Film Reviews
'Soumaya' rehearses recent racist history

Soraya Hachoumi electrifies "Soumaya" the minute she appears on screen. Hachoumi takes the title role of a manager and trainer at a company hired for security at Charles de Gaulle Airport. Soumaya has worked for that company for 14 years and is raising her young daughter with the help of her mother.

In this rigorous film based on true events, Soumaya's life changes after terrorist attacks on November 13, 2015 killed at least 130 people. Life changed for Soumaya and other Muslims placed in racist-religious crosshairs when Islamophobia ran amok. A complaint from a jealous young man whom Soumaya trained sends police to ransack her apartment forcibly and terrify her daughter. 
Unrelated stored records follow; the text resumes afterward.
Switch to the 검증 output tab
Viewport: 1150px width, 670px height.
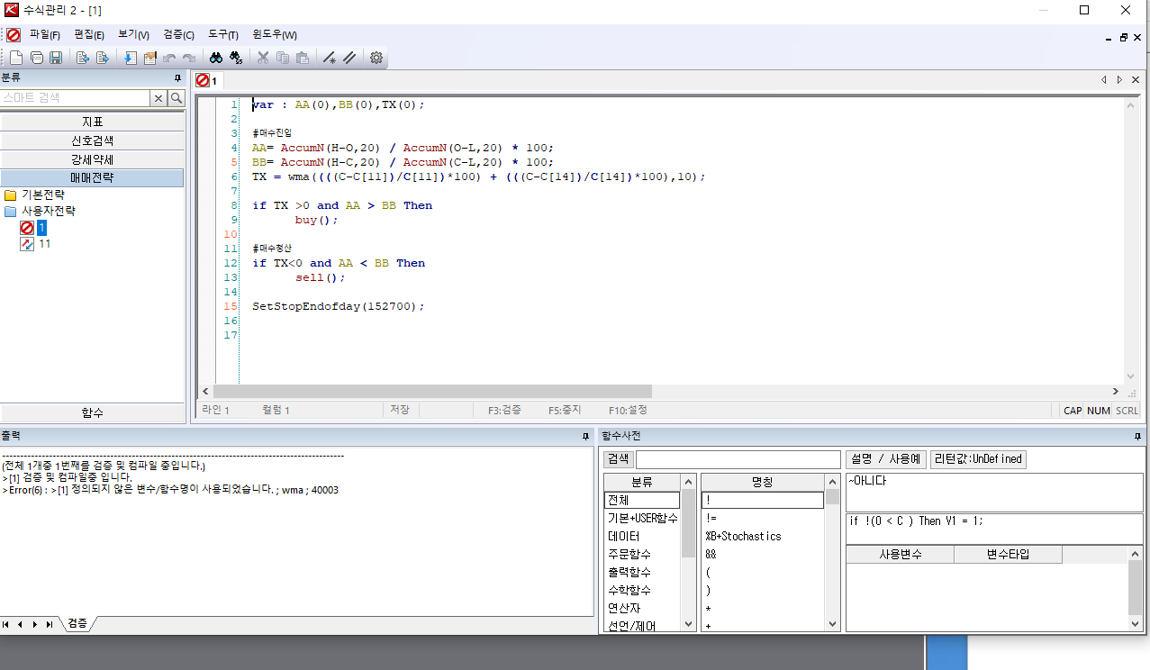(77, 623)
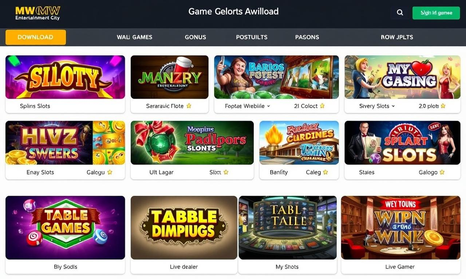Star the Stales Galogo card
The image size is (466, 279).
click(442, 172)
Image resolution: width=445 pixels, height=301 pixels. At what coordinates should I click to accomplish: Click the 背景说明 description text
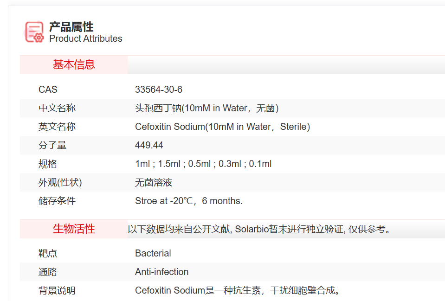tap(239, 291)
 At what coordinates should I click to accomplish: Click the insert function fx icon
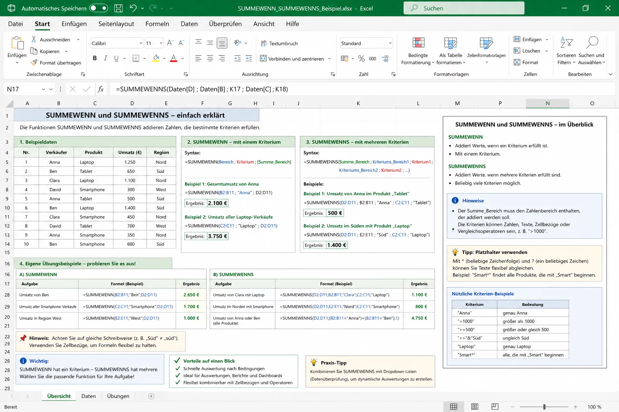tap(101, 89)
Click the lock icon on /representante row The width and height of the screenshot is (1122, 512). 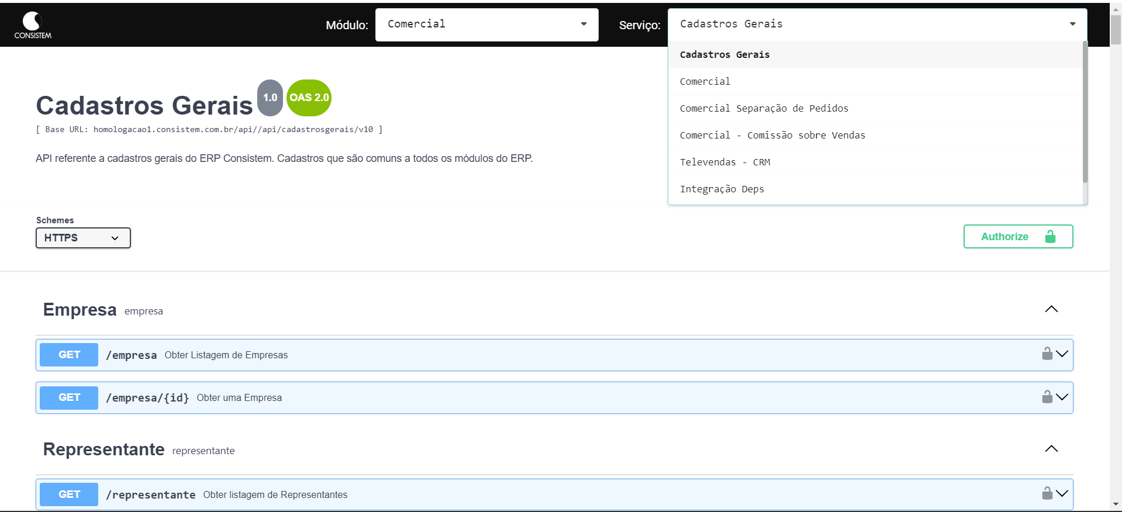1047,494
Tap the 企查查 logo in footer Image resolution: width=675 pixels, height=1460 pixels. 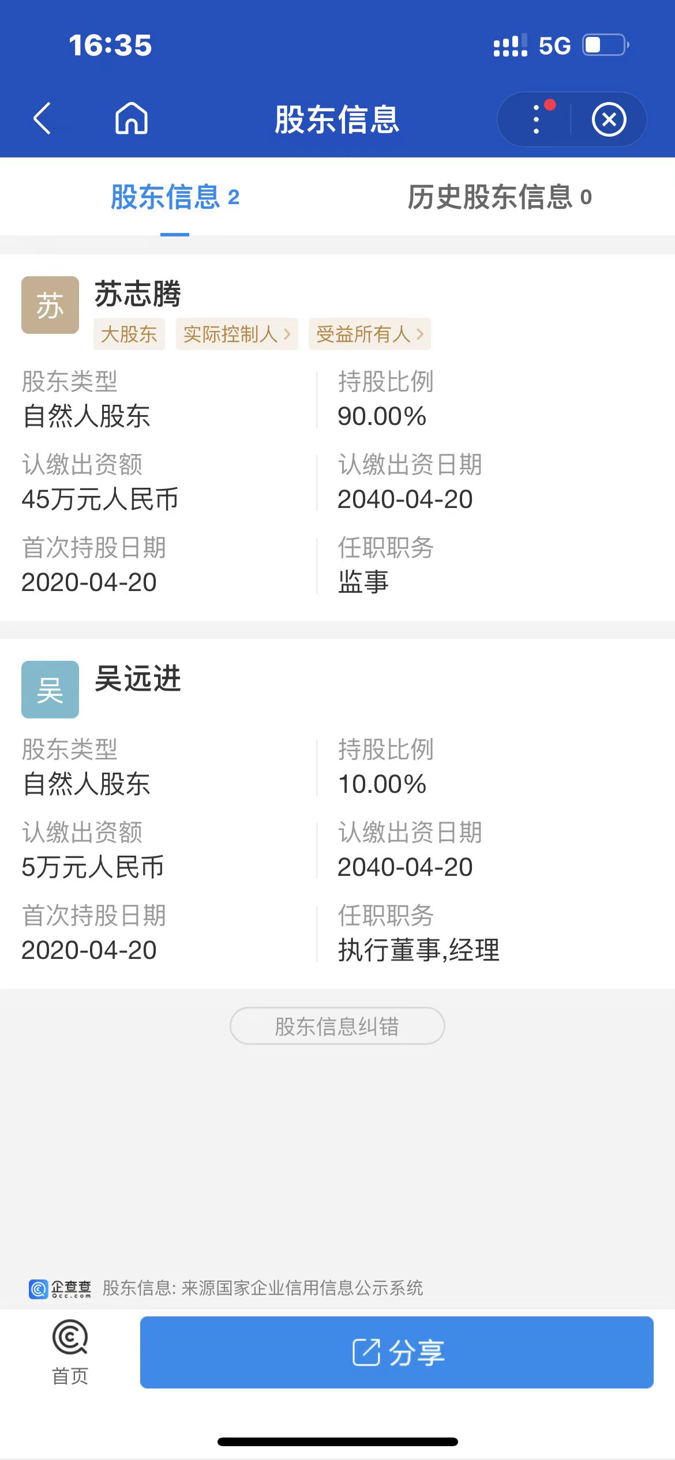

She becomes a suspect after the weasly worker lies that Soumaya gave her security badge to someone else and ratted about her religion even though she never wore her headscarf at work. Soumaya, accused of belonging to jihadist groups, is fired. She does not take her firing and slink away. 

She sues. 

The film's directors, Waheed Kahn and Ubaydah Abu-Usayd use Soumaya's story, as scripted by Abu-Usayd, to disparage excesses of states of emergency. They paint portraits to tell this story: Soumaya's mother pleads with her not to make waves, a baggage handler rediscovers his faith, a lawyer flees France as no longer his country in light of injustices all around him, an imam who has to protect his mosque against searches.

Hachoumi is ably supported by the actors portraying these characters, especially Khalid Berkouz as a lawyer and Islem Sehili as her brother. But it is she -- with her eyes and mouth, her determined stance and conviction, the sweep and wrap of her veil -- who dominates this fine film addressing discrimination and the cry for justice in the face of religious intolerance.